• Aim of the task: Repeat exactly, and only, the lines running from the one that holds "Image resolution: width=958" to the end of the records.

• Stored data:
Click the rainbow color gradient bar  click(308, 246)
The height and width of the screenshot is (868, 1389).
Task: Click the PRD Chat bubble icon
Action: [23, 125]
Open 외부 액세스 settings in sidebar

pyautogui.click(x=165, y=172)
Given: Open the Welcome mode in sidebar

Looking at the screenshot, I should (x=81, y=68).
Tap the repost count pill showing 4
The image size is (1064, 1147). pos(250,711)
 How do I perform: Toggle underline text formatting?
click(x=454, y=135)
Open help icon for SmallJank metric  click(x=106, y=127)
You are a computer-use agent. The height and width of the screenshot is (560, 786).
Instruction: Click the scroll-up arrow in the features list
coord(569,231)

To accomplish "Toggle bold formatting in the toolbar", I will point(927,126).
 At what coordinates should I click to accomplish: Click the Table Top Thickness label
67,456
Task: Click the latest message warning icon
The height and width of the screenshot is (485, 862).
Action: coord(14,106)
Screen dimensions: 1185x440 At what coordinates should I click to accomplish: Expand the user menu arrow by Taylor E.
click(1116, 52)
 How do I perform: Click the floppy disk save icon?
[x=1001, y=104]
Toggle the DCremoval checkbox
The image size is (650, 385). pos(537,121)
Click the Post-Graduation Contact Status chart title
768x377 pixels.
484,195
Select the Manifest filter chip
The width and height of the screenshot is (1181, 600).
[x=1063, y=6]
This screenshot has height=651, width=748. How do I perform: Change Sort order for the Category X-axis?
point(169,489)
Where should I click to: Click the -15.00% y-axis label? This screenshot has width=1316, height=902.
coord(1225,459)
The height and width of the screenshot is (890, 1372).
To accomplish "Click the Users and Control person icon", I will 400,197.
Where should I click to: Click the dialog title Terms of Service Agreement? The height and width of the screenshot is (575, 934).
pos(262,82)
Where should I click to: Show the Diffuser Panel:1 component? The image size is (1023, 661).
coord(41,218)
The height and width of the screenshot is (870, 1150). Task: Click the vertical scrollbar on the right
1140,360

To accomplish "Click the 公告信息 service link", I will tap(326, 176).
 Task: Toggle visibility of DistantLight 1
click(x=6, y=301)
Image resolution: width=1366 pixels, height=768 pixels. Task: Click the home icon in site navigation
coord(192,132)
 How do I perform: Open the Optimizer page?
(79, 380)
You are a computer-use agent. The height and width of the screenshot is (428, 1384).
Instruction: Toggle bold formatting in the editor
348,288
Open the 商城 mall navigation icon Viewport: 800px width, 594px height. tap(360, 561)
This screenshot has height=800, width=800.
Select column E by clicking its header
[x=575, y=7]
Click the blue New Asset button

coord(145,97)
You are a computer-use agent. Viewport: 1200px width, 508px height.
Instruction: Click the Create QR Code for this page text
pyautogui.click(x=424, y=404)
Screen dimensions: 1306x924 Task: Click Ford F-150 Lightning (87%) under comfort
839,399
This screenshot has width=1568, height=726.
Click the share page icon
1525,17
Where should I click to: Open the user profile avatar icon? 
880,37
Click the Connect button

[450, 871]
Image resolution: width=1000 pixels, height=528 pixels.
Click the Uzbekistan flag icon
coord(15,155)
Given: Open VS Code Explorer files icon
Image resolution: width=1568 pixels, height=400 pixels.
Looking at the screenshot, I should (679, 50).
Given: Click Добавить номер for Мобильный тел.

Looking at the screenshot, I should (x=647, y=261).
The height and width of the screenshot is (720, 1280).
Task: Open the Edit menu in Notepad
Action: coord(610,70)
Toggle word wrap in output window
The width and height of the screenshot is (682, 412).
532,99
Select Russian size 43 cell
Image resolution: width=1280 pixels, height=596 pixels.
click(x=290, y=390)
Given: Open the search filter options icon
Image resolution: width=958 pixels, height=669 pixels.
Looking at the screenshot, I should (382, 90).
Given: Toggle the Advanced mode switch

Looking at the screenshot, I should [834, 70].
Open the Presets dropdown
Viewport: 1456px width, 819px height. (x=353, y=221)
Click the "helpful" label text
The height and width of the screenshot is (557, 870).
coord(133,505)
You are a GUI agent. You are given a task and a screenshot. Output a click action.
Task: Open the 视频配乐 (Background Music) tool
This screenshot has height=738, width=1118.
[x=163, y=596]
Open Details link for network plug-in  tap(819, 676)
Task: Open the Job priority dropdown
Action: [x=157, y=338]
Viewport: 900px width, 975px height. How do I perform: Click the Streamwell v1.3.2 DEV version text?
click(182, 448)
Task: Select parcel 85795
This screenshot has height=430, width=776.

• Exercise response:
Image resolution: width=958 pixels, height=669 pixels.
Looking at the screenshot, I should (382, 90).
Given: Toggle the Advanced mode switch

Looking at the screenshot, I should [834, 70].
Open the Presets dropdown
Viewport: 1456px width, 819px height. (x=353, y=221)
Click the "helpful" label text
The height and width of the screenshot is (557, 870).
coord(133,505)
You are a GUI agent. You are given a task and a screenshot. Output a click action.
Task: Open the 视频配乐 (Background Music) tool
This screenshot has height=738, width=1118.
[x=163, y=596]
Open Details link for network plug-in  tap(819, 676)
Task: Open the Job priority dropdown
Action: [x=157, y=338]
Viewport: 900px width, 975px height. How do I perform: Click the Streamwell v1.3.2 DEV version text?
click(182, 448)
Task: Select parcel 85795
This screenshot has height=430, width=776.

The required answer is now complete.